A five-year case study analysis of USAID local governance programming and public investment spending in post-earthquake Haiti
In the aftermath of the 2010 Haiti earthquake, the central government operations were paralyzed, and municipal officials became even more important as they were more readily able to respond to their constituents’ needs during this time of crisis. The United States Agency for International Development’s (USAID) five-year post-earthquake Limyè ak Òganizasyon pou Kolektivite yo Ale Lwen (LOKAL+) program aimed to bolster the capacity of municipalities – beyond this disaster event – through revenue mobilization activities, within quake-affected and non-quake affected areas. The intended outcome of this effort was to improve local public service delivery throughout Haiti.
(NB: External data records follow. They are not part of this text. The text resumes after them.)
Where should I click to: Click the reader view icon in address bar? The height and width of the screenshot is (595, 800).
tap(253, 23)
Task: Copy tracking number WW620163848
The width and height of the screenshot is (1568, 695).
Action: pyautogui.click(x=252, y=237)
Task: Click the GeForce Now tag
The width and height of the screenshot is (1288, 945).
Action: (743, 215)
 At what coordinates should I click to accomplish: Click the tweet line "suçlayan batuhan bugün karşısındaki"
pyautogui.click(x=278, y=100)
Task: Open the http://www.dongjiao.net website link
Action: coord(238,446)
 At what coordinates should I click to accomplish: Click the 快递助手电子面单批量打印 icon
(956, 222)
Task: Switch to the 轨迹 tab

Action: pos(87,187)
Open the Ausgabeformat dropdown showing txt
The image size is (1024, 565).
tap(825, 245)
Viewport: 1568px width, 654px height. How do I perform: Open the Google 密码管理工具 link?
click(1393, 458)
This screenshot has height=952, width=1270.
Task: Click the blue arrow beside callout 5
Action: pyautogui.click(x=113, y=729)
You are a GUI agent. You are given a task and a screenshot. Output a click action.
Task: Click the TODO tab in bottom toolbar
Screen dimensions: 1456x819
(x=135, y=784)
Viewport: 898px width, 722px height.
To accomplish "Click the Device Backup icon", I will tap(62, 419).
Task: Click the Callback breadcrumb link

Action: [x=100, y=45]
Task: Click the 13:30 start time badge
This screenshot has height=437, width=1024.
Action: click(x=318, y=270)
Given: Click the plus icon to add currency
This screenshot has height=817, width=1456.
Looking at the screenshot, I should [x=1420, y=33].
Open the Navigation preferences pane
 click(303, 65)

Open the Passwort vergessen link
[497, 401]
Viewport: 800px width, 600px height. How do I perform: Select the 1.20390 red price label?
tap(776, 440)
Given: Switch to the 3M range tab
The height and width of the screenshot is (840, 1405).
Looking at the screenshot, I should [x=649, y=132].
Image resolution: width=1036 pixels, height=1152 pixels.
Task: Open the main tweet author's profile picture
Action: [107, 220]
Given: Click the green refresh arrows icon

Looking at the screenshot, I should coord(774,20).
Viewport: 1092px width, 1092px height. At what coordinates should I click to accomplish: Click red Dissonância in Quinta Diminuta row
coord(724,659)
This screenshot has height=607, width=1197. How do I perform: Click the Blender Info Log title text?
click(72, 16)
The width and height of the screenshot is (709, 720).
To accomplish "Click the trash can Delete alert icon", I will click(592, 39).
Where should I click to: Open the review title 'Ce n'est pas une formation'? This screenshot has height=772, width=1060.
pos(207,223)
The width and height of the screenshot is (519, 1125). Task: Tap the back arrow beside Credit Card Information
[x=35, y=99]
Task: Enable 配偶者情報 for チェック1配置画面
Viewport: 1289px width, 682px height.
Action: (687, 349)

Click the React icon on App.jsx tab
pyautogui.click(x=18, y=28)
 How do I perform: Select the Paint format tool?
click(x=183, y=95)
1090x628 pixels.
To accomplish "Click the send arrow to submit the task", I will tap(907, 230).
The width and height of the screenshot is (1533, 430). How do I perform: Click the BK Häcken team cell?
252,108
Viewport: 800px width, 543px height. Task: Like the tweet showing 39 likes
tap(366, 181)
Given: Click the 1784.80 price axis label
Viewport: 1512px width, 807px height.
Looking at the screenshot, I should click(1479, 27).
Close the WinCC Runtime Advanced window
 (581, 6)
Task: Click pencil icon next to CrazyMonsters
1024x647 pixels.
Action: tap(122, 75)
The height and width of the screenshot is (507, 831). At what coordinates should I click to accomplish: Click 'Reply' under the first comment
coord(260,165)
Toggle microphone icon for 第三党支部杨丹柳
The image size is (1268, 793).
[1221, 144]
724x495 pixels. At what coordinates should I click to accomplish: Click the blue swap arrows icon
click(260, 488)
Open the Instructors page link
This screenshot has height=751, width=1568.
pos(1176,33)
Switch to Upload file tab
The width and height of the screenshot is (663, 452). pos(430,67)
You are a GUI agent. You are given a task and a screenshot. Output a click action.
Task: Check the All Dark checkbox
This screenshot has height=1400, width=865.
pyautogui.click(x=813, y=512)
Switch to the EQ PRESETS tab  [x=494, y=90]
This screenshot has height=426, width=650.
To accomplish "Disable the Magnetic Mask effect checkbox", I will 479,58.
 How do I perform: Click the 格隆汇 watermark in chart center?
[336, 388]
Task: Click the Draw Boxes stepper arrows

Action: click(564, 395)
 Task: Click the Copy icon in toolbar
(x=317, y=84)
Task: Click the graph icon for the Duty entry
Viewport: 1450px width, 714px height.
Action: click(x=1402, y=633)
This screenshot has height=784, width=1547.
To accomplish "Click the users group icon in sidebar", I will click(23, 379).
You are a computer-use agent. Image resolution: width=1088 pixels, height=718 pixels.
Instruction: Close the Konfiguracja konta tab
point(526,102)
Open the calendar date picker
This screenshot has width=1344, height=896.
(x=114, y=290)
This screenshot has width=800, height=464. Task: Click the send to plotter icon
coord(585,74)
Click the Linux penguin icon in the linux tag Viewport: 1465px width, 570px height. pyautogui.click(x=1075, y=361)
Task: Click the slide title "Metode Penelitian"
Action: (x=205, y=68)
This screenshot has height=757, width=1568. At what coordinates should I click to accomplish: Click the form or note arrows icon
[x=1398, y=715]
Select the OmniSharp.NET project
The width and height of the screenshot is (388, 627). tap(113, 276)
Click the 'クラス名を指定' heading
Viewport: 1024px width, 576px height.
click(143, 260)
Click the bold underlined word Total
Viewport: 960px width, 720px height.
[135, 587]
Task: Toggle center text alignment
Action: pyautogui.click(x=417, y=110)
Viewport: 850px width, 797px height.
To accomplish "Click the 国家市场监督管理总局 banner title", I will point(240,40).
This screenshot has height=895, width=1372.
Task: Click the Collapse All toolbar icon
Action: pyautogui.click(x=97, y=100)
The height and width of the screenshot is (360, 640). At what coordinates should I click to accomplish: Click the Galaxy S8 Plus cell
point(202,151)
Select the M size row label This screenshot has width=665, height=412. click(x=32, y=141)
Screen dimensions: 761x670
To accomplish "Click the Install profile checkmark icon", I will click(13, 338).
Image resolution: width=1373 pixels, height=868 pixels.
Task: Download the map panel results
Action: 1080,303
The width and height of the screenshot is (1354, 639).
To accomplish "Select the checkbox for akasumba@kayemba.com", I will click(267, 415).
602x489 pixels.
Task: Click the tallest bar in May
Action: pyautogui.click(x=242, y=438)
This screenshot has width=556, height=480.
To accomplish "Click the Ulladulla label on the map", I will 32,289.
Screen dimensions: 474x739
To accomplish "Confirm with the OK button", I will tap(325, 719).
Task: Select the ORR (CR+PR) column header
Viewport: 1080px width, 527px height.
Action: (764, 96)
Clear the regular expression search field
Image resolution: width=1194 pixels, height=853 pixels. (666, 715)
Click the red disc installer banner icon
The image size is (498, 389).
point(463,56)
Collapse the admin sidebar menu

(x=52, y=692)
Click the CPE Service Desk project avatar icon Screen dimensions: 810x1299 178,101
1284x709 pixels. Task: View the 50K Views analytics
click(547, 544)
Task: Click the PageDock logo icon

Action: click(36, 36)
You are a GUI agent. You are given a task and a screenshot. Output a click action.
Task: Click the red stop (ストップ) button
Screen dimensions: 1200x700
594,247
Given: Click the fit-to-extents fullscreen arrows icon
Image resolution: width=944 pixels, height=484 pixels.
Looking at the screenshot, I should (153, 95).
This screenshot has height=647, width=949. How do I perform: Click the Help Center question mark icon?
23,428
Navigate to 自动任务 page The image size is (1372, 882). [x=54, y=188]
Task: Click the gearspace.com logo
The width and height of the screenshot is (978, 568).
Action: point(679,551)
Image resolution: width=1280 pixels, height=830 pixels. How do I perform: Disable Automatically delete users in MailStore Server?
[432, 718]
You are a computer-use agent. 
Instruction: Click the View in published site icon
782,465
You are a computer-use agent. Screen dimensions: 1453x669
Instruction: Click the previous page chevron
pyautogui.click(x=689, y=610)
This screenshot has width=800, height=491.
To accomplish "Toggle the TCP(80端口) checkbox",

Nearly all participating LOKAL+ municipalities experienced increased local revenue collection, particularly in property and business taxes, from 2012 through 2017. However, the impact of these increases on public investment spending was not evident even though this was a stated objective of the program. To evaluate whether public services improved in two of the nine LOKAL+ localities, due to USAID’s local revenue mobilization efforts, I employed a case study analysis using descriptive statistics, in-depth interviewing, and content analysis.
The findings revealed modest public service improvements in one of the two case study sites. However, the political climate within which LOKAL+ was executed – mainly, the unlawful installation of interim executive agents throughout the country at the time – had an observed impact on the study’s findings. The implications of country-specific political economic realities on the timing of donor-led local governance efforts are underscored, as Haiti continues to navigate compounding political crises – including the assassination of the President in 2021 – since the end of the LOKAL+ program.